Effective Molecular Engineering Approach for Employing a Halogen-Free Solvent for the Fabrication of Solution-Processed Small-Molecule Solar Cells

Abstract

To utilize the potential of small-molecule-based organic solar cells, proper designs of the photoactive materials which result in reasonable performance in a halogen-free solvent system and thickness tolerance over a range are required. One of the best approaches to achieve these requirements is via the molecular engineering of small-molecule electron donors. Here, we have modified a previously reported dithienobenzodithiophene (DTBDT)-based small molecule (SM1) via the dimerization approach, that is, the insertion of an additional DTBDT into the main backbone of the small molecule (SM2). An SM1-based photoactive film showed severe pinhole formation throughout the film when processed with a halogen-free o-xylene solvent. On the other hand, the modified small-molecule SM2 formed an excellent pinhole-free film when processed with the o-xylene solvent.

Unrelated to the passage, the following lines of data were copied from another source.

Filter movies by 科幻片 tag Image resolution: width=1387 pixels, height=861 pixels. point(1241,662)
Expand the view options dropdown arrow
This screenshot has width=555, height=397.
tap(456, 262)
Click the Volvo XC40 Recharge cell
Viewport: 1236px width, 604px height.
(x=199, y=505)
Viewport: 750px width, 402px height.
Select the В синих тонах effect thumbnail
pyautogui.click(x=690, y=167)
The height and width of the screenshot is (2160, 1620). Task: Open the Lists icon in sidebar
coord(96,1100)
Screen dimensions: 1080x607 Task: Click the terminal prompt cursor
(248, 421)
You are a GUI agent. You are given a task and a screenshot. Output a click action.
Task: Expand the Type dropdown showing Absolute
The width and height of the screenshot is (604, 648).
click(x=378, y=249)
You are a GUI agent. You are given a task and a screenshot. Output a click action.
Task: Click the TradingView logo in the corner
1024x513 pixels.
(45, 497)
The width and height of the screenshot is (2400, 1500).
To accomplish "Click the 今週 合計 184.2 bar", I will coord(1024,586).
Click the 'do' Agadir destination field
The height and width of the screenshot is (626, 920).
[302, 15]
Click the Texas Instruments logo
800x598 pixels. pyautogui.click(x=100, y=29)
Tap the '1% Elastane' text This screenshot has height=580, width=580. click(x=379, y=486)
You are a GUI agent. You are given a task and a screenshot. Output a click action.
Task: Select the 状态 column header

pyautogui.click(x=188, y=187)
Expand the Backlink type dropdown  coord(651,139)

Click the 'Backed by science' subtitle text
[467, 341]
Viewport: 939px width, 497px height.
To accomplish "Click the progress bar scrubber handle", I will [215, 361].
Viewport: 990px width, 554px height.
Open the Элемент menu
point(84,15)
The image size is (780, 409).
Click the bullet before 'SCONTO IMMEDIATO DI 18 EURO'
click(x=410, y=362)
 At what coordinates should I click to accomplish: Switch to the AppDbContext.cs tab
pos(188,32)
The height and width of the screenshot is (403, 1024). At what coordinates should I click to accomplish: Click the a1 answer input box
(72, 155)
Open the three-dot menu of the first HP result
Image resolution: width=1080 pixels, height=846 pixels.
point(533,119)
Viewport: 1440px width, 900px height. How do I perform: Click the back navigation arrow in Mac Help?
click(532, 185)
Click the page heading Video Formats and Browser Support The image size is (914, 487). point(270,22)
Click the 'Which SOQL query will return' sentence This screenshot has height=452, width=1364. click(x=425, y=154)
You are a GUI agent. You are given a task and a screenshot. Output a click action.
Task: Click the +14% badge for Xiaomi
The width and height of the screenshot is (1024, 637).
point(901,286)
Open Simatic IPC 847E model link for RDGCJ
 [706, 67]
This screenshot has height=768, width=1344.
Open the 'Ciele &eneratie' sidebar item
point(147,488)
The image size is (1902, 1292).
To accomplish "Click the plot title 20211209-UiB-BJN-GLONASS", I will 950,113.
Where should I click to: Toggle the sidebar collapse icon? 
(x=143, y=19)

Because of the dimerization of the DTBDT in the SM2 core, highly crystalline films with compact lamellae and an enhanced donor/acceptor interdigitation were formed, and all of these factors led to a high efficiency of 8.64% with chloroform and 8.37% with the o-xylene solvent systems. To the best of our knowledge, this study represents one of the best results with the SM donor and fullerene derivative acceptor materials that have shown the device performance with halogen-free solvents.